Debbie Ash was a member of the dance troupe Hot Gossip. Her sister Leslie Ash plays Rosie's sister Natalie.
Plot
A new student nurse at a hospital attracts interest from the staff with hilarious consequences.
Cast
- Beryl Reid as matron
- John Le Mesurier as Sir Archibald MacGregor
- Arthur Askey as Mr. Arkwright
- Debbie Ash as Rosie Dixon
- Liz Fraser as Mrs. Dixon
- Lance Percival as Jake Fletcher
- John Junkin as Mr. Dixon
- Bob Todd as Mr. Buchanan
- Carolyne Argyle as Penny Green
- Jeremy Sinden as Dr. Robert Fishlock
- Christopher Ellison as Dr. Adam Quint
- Peter Mantle as Dr. Tom Richmond
- Ian Sharp as Dr. Seamus MacSweeney
- Leslie Ash as Natalie Dixon
- David Timson as Geoffrey Ramsbottom
- John Clive as Grieves
- Patricia Hodge as Sister Belter
- Peter Bull as August visitor
- Glenna Forster-Jones as Staff Nurse Smythe
- Harry Towb as Mr. Phillips
- Joan Benham as Sister Tutor
- Sara Pugsley as night sister
- Jon Lingard-Lane as traction patient / Barnabus Medic
- Claire Davenport as Mrs. Buchanan
Reception
The Monthly Film Bulletin wrote: "This basic hospital comedy closely follows the minimal lines of scriptwriter Christopher Wood's Confessions movies. Characterisation – or rather caricature – is of the crudest variety and the narrative only just strong enough to support a string of antique situations long since drained of the little humour they may once have contained. Now that nudity – rather decorously rendered here – has become part of the stock in trade of this sort of comedy, the fusillade of innuendos which formerly provided slight if incidental pleasure seems to have been abandoned in favour of cartoon-style exaggeration: thus, a writhing couple cause their vibrating bed to explode. The lack of exuberant ensemble playing is the film's most telling fault."[3]

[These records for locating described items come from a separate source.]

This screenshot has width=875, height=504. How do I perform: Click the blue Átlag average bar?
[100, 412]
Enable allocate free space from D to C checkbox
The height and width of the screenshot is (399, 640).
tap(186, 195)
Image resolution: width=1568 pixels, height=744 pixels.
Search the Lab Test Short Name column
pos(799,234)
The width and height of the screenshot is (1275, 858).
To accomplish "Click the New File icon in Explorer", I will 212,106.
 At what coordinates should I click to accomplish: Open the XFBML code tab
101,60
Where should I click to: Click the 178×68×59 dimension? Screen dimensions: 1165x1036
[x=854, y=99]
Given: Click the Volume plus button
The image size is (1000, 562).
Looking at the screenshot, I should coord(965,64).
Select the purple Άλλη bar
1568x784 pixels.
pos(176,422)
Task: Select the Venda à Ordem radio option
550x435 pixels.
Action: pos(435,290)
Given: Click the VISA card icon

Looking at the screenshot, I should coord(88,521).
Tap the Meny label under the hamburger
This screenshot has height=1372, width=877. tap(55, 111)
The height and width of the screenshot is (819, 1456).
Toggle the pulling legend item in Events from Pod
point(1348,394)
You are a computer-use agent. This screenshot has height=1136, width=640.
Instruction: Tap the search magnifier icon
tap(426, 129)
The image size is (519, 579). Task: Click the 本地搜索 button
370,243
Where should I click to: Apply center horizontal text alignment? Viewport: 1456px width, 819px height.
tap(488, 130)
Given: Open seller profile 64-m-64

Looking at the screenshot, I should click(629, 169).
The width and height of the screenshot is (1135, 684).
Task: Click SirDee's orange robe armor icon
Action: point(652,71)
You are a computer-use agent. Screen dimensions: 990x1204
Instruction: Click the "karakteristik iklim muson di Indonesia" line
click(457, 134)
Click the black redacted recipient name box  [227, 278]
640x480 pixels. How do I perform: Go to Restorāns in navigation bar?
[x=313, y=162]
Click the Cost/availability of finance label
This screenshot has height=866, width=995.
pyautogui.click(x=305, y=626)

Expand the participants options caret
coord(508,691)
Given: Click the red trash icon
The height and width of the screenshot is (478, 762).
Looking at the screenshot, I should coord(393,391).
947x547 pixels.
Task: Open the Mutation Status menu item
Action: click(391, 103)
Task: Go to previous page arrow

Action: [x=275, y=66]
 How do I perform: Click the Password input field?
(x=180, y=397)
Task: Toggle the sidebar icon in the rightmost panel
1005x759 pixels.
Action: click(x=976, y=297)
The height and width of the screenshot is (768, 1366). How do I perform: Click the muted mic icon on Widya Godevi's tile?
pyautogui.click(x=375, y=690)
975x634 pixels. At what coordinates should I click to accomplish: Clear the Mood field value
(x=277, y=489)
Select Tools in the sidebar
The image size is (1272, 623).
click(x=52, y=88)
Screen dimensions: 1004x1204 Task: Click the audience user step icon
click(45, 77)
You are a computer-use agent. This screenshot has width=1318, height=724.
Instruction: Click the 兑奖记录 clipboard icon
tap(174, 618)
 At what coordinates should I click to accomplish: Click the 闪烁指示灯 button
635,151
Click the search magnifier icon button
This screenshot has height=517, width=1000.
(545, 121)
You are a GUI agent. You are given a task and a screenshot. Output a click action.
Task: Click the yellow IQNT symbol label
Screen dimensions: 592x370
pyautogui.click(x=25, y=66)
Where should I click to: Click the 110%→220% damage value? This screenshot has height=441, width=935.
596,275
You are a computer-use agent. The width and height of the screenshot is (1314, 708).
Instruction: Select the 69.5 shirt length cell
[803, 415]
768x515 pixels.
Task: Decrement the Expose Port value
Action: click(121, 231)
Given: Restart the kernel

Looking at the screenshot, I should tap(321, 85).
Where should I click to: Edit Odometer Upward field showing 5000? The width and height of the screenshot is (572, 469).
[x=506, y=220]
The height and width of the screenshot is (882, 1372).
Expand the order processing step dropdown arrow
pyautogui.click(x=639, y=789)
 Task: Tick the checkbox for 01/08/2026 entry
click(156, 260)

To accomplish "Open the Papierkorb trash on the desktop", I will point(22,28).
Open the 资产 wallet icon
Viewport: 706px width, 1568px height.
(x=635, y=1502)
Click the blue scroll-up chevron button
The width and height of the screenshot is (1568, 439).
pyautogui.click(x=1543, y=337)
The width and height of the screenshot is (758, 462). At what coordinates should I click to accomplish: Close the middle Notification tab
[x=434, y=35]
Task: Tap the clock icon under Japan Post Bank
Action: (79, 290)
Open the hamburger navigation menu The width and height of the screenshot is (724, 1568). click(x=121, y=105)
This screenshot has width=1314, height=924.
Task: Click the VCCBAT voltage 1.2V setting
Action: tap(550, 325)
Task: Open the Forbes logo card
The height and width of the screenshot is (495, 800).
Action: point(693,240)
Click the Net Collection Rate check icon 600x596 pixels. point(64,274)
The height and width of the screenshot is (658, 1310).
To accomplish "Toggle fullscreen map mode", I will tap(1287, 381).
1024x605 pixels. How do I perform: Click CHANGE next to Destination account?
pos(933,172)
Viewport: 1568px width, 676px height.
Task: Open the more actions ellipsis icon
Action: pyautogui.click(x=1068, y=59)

The Radio Times Guide to Films gave the film 1/5 stars, writing: "It should give you some idea of the mire into which the British film industry had plunged itself during the 1970s when you read such names as Beryl Reid, John Le Mesurier and Liz Fraser on the cast list of this bawdy hospital comedy. Debbie Ash (sister of Leslie) suffers countless indignities in the title role, but it's Arthur Askey who stoops the lowest, as he resorts to pinching uniformed bottoms to get the cheapest of laughs."[4]
Time Out wrote: "Christopher Wood's screenplay is stamped with the Gold Seal of the Ancient Order of Most-Elementary British Scriptwriters. This string of charmless high-jinks is naturally set in a hospital: Bob Todd malingers without his dentures; John Le Mesurier, an absent-minded consultant, dithers over the racing pages; Arthur Askey pinches bums; a quartet of bibulous junior doctors attempt to tumble our vacuous heroine. Come back, James Robertson Justice."[5]
Marjorie Bilbow wrote in Screen International: "The little gems of comedy character acting provided by the experienced stars add sparkle to the dull predictability of a mini-episodic story which never approaches the manic nonsense of a Carry On. Only lan Sharp as the lecherous Irish doctor gets near to achieving the precision of timing with which the older actors make mediocre dialogue seem very funny. The film will get by because there are plenty of pretty girls who seldom stay fully dressed, and the established stars are sufficiently numerous to make the regrettable brevity of their scenes less noticeable. But I fear that any laughter provoked by individual scenes or lines will not be as prolonged as it should be because scenes are intercut so tightly that payoffs fall flat."[6]
In Doing Rude Things, David McGillivray described the film as "a plotless string of medical gags and bonking."[7]
References
- ^ Doctor's ardours." Sunday Times [London, England] 7 Aug. 1977: 28. The Sunday Times Digital Archive. Web. 29 Mar. 2014.
- ^ "Rosie Dixon – Night Nurse". British Film Institute Collections Search. Retrieved 28 December 2023.
- ^ "Rosie Dixon – Night Nurse". The Monthly Film Bulletin. 45 (528): 52. 1 January 1978. ProQuest 1305849373.
- ^ Radio Times Guide to Films (18th ed.). London: Immediate Media Company. 2017. p. 789. ISBN 9780992936440.
- ^ "Rosie Dixon – Night Nurse". Time Out. 10 September 2012. Retrieved 30 September 2025.
- ^ Bilbow, Marjorie (28 January 1978). "Rosie Dixon – Night Nurse". Screen International (23): 61 – via ProQuest.
- ^ McGillivray, David (2017). Doing Rude Things (2nd ed.). Wolfbait. p. 84. ISBN 9781999744151.